Personal character traits

 

The first step in becoming a manager is to understand your own reasons for becoming a manager and then assess your personality and check that you have the required attributes. You can lean some of them, but for the most, you must have a natural sense and aptitude.

 

Character traits of a manager:

 

  • Self-motivation
  • Great customer service skills
  • Integrity, trustworthiness and dependability
  • Being a team player
  • Conflict-resolution abilities
  • Knowledge of the industry
  • The skill to communicate clearly and listen effectively
  • Ability to remain calm
  • Optimistic attitude
  • Leadership skills

 

Training

The second step in becoming a manager is to obtain the skills, knowledge, qualifications and/or accreditation necessary for the management position you are aiming for. Many employers do not hire job applicants unless they have a diploma from an accredited educational institution.

 

The purpose of most management programs is to breed future leaders.  You cannot interview for a mid- or upper-level position without a good management education behind you and expect that they will take you seriously.  On the same note, some companies find it hard to place general management students because the training is too generic.  Management courses should be specialised and focused towards a specific field, sector, or function.

 

There are so many management courses that it can be hard to know which one to pick. It is important to do some research before signing up for any course. One should make sure the course provides the education and type of diploma that you would need.

 

An increasing number of students study management through distance learning. Students no longer need to interrupt their careers to obtain management qualifications.  

 

Finding work

 

Like most other jobs, it is difficult to get that first management job unless you have experience

Here is what you need to know and, more importantly, what you need to do to get that first management job.

 

  • Do your job well

 

Nobody is going to put you in charge if you cannot do your own job.
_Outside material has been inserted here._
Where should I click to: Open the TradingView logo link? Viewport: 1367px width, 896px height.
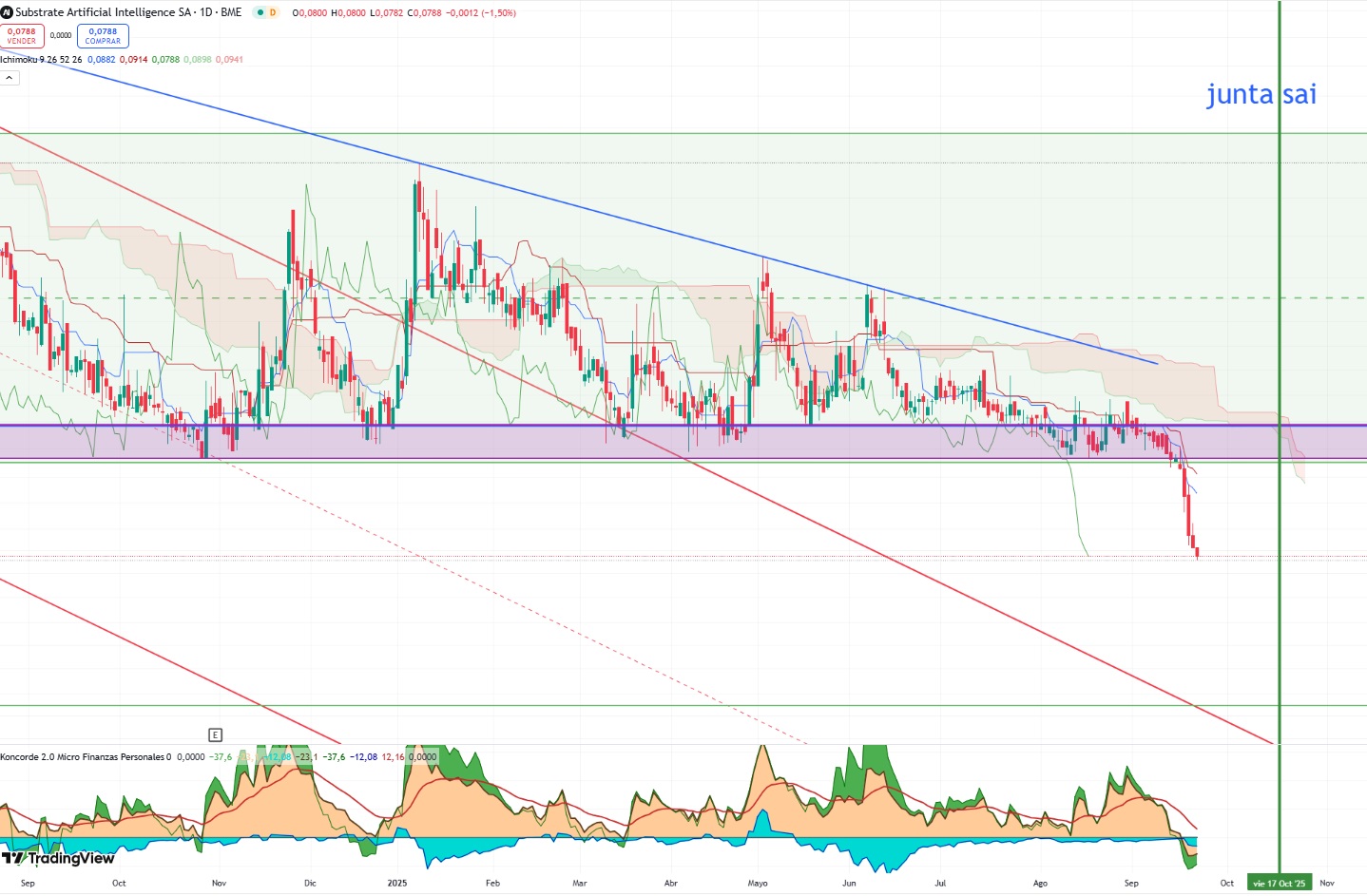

The first step toward landing a management job is doing a good job at the job you have.

 

  • Do your homework

 

Find out what managers do. Watch the managers in your organisation and see what they do and how they do it. Read books on management and leadership and learn what to do and what not to do. Ask questions of managers you know.

 

  • Develop people skills

 

The single most important skill for any manager is the ability to manage people. Learn how people think, react, and function when faced with different outside forces. Develop respect for people, even those different from you. Learn how to work with people and then you can learn how to influence their behaviour. Nobody will promote you to a management position if you cannot manage people.

 

  • Show Initiative

 

Do not wait for someone to hand you a management job. Demonstrate resourcefulness and creativity. Volunteer to help your boss and colleagues with assignments beyond your job description. Take on whatever you can without negatively affecting your performance of your main job.

 

  • Volunteer

 

       At one of the local non-profit organisations whose cause you support. The skills and experience you gain from the volunteer work can help you land a

       first management job at work.  The volunteer work also exposes you to others who may hire you, or recommend their boss hire you, into a first

       management job in a different company.

 

  • Ask

 

Finally, if you want to people to consider you for a management position, ask for it. Do not assume someone will know you want or deserve it. Approach your boss and tell him or her you would like to follow their example and move into management. That way they know you are interested and will keep an eye on you. When they see you can handle smaller things, they will start to delegate larger things, eventually leading to a supervisor or management position.

 

In larger organisations, the HR department maintains a list of open positions on the company intranet. Smaller companies may just post the list on the bulletin board. Keep an eye on the list. When you hear about an entry-level management-position on the list apply for it.

 

  • Entrepreneurship

 

For many people entrepreneurship is the preferred route to management. This is something you have to plan, train and budget for very carefully as it is very risky, but rewarding to be your own boss.

 

 

Continuous Professional Development

 

Obtaining a management position is not the end of a successful journey – only the beginning of a growth program. In order to stay up to date and improve your skills, you need to work at developing yourself constantly by:

  • Developing your skills in management and leadership
  • Evaluate your progress with a mentor and ask for their feedback.
  • Obtain sources for networking and/or support for you, for example, a network of friends, association, club, etc.
  • Manage and customise your own development plan.
    You can learn a great deal about management by using a wide variety of informal methods such as workshops, seminars and reading.